[Activity]
After locating the line that contains "Task: Open the Extensions puzzle icon", output that line and each one following it, exactly, to the end of the entries. No pictures.

[Extracted information]
....................
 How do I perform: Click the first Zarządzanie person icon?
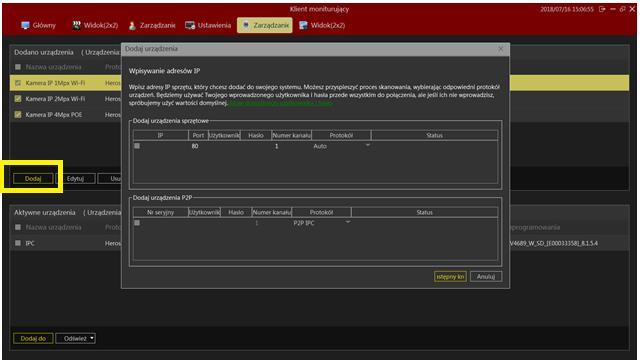pyautogui.click(x=132, y=25)
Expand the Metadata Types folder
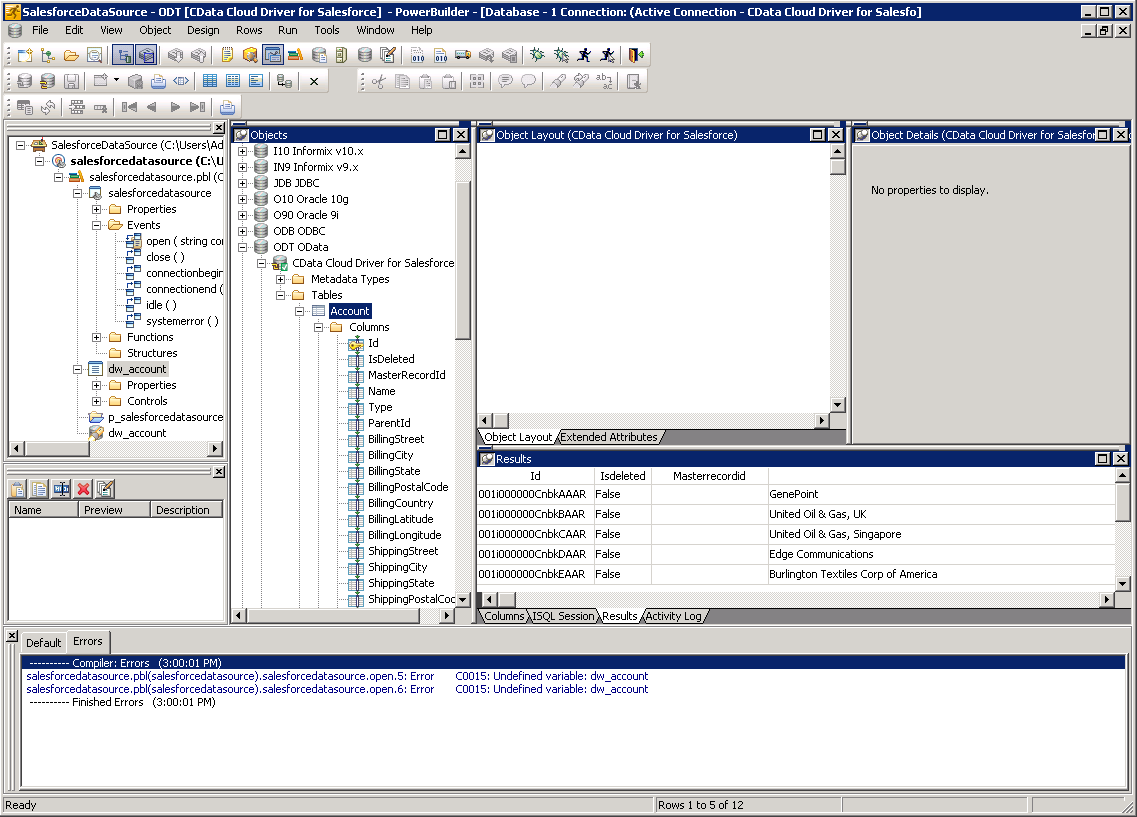This screenshot has height=817, width=1137. [x=280, y=279]
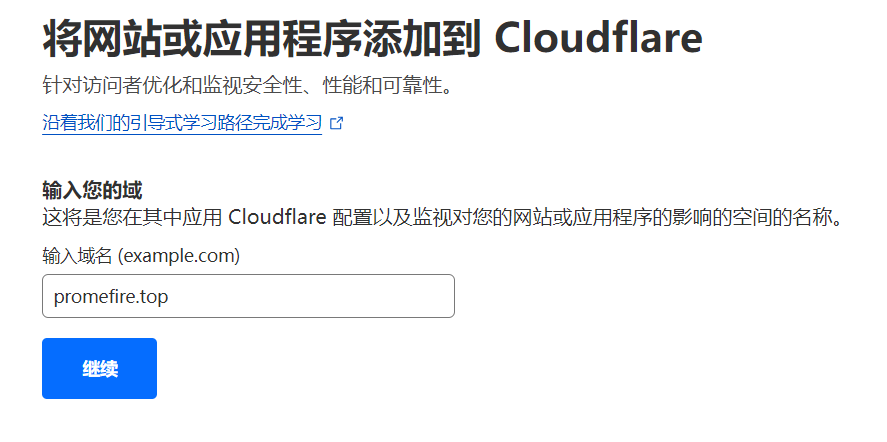Focus the empty area of domain input box
This screenshot has width=887, height=442.
[311, 296]
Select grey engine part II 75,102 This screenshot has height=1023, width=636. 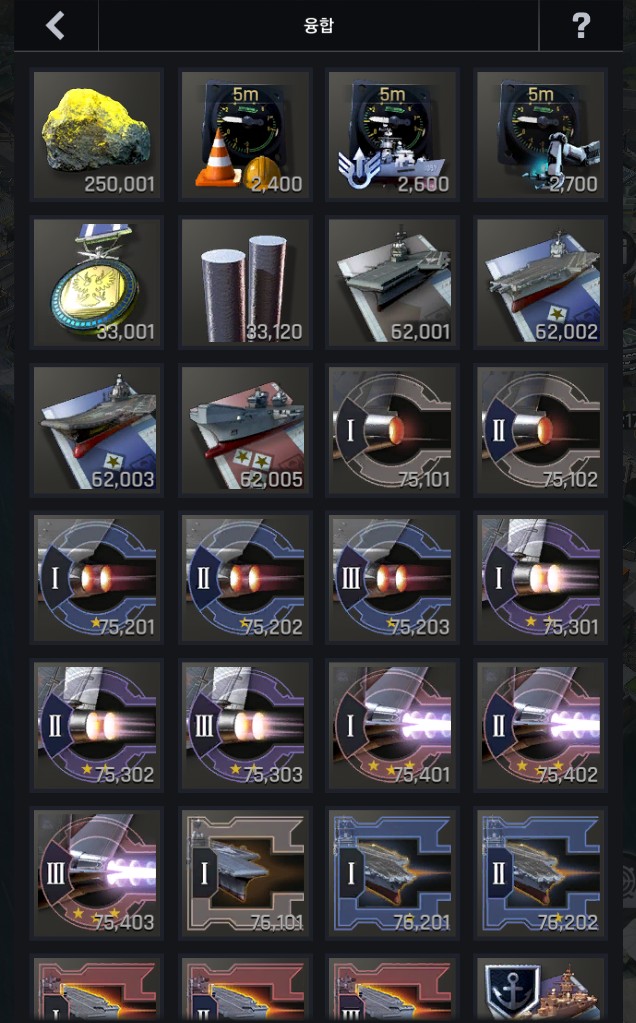point(541,429)
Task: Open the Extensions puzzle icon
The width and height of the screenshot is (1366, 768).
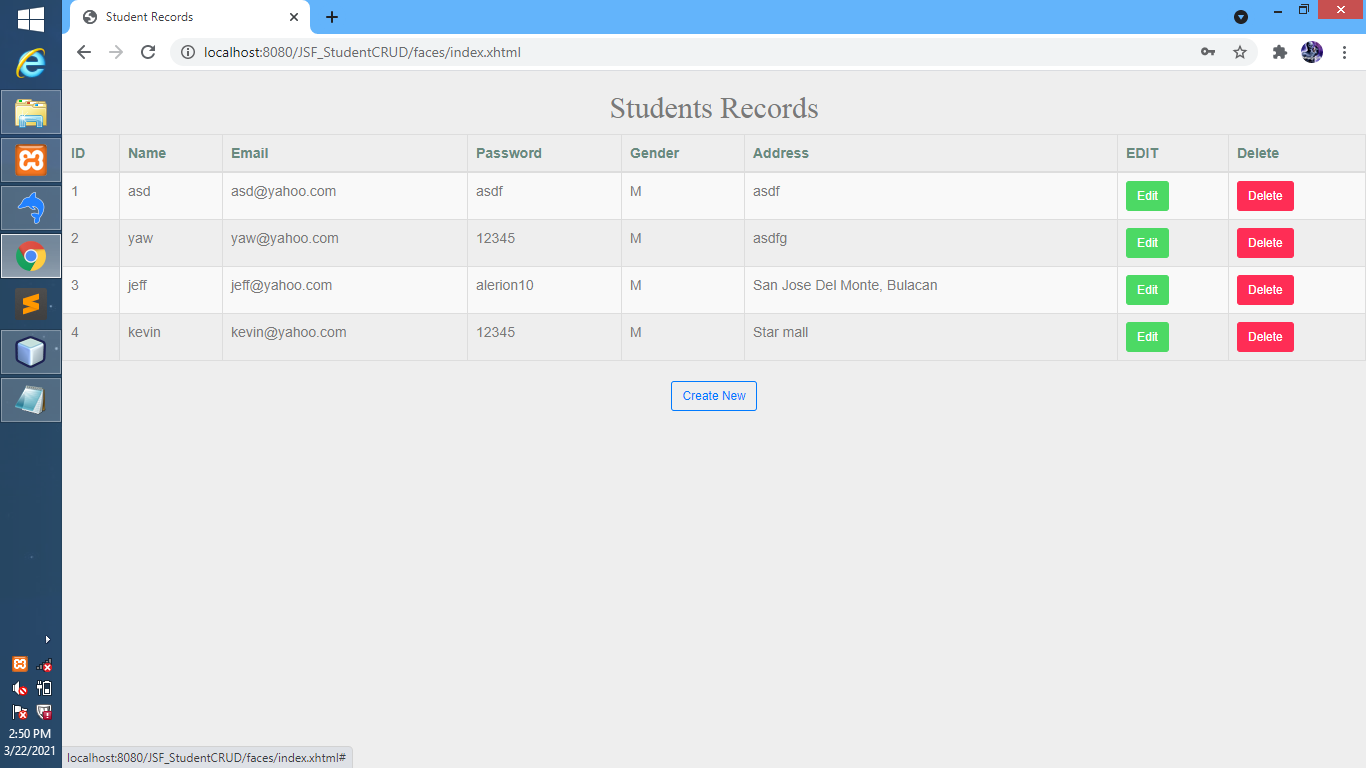Action: pyautogui.click(x=1279, y=52)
....................
[Result]
Task: Open the Extensions puzzle icon
The width and height of the screenshot is (1366, 768).
Action: pyautogui.click(x=1279, y=52)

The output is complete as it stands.